Die Oppositionsführer Mir Hossein Mousavi und Mehdi Karroubi, die in der Wahl vom Juni 2009 gegen Ahmadinejad angetreten waren, befinden sich zusammen mit ihren Ehefrauen Zahra Rahnavard und Fatemeh Karroubi seit über 100 Tagen unter Hausarrest, unter den sie ohne Gerichtsbeschluss gestellt wurden. AktivistInnen, die über Menschenrechtsverletzungen und das herrschende Klima der Straflosigkeit berichten wollten, wurden verhaftet. So erging es beispielsweise Mehdi Mahmoudian, der Informationen über die Folterung von Untersuchungshäftlingen gesammelt hatte. AnwältInnen, die die Opfer staatlicher Repression verteidigen, werden ihrerseits verfolgt, nur weil sie in gesetzeskonformer Weise ihren Beruf ausüben.

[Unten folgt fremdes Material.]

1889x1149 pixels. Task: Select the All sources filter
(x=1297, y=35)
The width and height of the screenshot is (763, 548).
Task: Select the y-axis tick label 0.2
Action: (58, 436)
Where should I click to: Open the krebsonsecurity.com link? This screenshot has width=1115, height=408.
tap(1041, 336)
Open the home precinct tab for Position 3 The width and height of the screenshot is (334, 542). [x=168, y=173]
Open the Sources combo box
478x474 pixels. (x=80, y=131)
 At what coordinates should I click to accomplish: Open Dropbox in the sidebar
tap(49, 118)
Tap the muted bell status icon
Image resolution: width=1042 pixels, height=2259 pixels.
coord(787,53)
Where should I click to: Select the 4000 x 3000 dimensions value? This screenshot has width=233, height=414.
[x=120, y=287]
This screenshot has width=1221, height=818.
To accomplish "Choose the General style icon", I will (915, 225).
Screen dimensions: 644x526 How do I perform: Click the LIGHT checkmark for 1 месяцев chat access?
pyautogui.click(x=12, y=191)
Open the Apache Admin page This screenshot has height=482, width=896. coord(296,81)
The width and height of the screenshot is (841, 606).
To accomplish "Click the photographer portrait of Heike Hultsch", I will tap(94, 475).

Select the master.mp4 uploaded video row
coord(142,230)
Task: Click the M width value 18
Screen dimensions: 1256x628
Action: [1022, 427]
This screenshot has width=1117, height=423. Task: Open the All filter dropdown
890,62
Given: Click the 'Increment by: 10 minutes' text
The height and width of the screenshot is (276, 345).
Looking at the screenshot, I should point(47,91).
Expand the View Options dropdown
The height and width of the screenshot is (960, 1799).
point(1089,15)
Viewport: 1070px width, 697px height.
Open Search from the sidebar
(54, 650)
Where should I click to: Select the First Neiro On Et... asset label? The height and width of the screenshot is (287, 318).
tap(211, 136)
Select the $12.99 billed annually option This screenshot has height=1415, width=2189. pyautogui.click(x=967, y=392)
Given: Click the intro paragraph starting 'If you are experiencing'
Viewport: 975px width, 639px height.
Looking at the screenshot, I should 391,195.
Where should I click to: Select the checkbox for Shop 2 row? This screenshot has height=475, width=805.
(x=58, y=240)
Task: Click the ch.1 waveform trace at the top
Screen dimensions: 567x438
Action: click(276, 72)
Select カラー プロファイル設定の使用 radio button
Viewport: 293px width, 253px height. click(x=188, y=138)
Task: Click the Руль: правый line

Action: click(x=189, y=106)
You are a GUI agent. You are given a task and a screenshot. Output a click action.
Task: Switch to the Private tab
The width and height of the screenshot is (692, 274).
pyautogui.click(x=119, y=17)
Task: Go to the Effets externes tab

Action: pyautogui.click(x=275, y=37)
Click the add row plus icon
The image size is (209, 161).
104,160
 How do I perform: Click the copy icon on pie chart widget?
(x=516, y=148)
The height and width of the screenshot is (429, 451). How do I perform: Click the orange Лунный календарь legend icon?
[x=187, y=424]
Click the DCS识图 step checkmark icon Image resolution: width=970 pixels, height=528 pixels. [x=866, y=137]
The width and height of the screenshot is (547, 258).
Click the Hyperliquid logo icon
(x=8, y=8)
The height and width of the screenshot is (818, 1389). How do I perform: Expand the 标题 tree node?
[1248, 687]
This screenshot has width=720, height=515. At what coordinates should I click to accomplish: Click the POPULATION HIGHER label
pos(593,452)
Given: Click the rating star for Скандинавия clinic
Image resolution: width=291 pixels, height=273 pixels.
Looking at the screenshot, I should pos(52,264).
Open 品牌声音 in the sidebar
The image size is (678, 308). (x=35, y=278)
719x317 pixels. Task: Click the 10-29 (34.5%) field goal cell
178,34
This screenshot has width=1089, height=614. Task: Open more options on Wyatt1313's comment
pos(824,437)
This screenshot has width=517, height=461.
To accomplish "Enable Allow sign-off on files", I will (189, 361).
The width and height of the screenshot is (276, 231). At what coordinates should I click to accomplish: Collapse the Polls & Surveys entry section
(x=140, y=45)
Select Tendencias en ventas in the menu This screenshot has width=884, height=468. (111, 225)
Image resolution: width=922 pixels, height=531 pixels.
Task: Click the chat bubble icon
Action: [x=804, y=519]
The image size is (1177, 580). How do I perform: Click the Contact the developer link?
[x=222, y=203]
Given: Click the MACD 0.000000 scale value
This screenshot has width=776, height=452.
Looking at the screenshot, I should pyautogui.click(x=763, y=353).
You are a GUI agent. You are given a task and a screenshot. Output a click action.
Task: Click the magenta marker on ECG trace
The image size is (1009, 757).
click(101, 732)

Steigende Anzahl von Hinrichtungen
Gleichzeitig stieg die Zahl der Todesurteile und Hinrichtungen weiter an. Dies kann als Strategie der iranischen Regierung zur Abschreckung der Bevölkerung verstanden werden: Nachdem öffentliche Proteste Anfang des Jahres die Regierungen von Tunesien und Ägypten zu Fall brachten, soll jede öffentlich Unmutsäusserung im Keim erstickt werden. Menschenrechtsverletzungen gehen weiter in einem Klima der fast vollständigen Straflosigkeit, in dem die Verantwortlichen für Missbräuche fast nie zur Rechenschaft gezogen werden.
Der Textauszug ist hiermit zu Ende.